Through the examination of phytoliths extracted from the tooth attachments of a 100-million-year-old dinosaur (Equijubus normani) and the digestive tract of a bird (Jeholornis prima), significant insights into the co-evolution of animals and angiosperms have been revealed. This research has shed light on Darwin’s hypothesis of the “co-evolution theory of dinosaurs and angiosperms,” a longstanding focus of paleontological research. By innovatively integrating phytolith analysis into the study of Mesozoic vertebrate evolution, the team at the Paleoenvironment Laboratory has obtained epiphyte records from ancient animal samples, providing direct evidence for the evolution of dinosaur and early bird feeding habits and their co-evolution with angiosperms.

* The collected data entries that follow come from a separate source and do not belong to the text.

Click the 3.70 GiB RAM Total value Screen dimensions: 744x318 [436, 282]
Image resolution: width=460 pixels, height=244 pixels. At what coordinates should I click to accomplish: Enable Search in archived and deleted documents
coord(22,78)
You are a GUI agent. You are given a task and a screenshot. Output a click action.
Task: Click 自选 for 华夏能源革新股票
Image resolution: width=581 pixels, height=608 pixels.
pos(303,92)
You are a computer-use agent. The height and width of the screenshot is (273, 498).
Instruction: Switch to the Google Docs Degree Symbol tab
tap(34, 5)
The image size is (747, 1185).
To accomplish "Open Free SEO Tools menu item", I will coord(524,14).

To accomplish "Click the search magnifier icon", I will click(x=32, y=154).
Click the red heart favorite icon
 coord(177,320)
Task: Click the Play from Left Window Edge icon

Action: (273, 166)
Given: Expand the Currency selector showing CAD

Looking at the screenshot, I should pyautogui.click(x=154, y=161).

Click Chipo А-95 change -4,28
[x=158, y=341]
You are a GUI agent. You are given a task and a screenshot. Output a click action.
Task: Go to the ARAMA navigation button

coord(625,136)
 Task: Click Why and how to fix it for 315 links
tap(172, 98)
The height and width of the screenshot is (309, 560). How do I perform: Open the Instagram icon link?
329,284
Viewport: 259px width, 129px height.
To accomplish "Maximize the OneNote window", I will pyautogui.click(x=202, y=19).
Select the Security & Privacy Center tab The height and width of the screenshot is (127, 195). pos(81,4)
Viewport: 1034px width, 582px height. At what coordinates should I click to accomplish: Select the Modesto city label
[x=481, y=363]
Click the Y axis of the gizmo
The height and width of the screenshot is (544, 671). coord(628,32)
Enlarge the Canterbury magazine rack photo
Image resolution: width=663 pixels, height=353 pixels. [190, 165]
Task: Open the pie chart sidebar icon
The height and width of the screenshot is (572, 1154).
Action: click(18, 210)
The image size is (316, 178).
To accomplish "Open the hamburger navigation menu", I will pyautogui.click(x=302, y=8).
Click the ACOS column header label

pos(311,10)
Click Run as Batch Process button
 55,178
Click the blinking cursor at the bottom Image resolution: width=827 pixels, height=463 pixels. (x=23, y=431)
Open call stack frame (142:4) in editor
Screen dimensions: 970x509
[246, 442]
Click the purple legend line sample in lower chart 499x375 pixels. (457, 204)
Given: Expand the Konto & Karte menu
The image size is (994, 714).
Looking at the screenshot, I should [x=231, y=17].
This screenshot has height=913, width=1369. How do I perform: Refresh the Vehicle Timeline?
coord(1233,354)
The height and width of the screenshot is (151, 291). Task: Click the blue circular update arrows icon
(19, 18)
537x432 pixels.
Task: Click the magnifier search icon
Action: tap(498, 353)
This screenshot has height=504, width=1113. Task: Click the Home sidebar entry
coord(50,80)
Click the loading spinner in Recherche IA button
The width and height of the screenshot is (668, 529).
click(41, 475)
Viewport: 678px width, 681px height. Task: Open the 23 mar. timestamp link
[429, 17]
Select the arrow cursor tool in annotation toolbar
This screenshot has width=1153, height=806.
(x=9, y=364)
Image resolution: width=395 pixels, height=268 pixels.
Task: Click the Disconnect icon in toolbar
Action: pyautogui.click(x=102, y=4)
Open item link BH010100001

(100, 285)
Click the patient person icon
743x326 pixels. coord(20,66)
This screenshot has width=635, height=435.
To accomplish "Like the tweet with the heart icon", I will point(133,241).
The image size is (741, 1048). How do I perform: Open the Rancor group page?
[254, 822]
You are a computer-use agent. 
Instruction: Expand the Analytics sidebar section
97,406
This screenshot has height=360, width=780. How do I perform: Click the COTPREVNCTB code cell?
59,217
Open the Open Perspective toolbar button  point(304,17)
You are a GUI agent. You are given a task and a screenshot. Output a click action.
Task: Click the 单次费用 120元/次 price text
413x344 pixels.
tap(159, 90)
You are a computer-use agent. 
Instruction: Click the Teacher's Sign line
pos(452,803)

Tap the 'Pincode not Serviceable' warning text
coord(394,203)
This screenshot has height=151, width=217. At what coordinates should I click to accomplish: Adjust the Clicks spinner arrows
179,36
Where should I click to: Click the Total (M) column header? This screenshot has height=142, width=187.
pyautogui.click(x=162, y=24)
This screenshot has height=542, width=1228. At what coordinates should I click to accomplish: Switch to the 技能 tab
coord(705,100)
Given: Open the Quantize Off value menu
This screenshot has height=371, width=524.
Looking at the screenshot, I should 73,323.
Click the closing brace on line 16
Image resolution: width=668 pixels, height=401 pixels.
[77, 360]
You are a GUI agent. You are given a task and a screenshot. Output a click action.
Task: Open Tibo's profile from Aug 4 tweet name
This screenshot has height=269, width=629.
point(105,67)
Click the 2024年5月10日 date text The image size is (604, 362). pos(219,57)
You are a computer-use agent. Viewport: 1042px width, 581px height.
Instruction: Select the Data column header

This groundbreaking research, documented in publications such as those by Wu et al. (2023) and Wu et al. (2018), represents a significant milestone in the fields of vertebrate paleontology and paleoanthropology. The Paleoenvironment Laboratory at IVPP continues to lead the way in elucidating the complex relationships between ancient ecosystems and the evolution of life forms, paving the path for exciting new discoveries in the field.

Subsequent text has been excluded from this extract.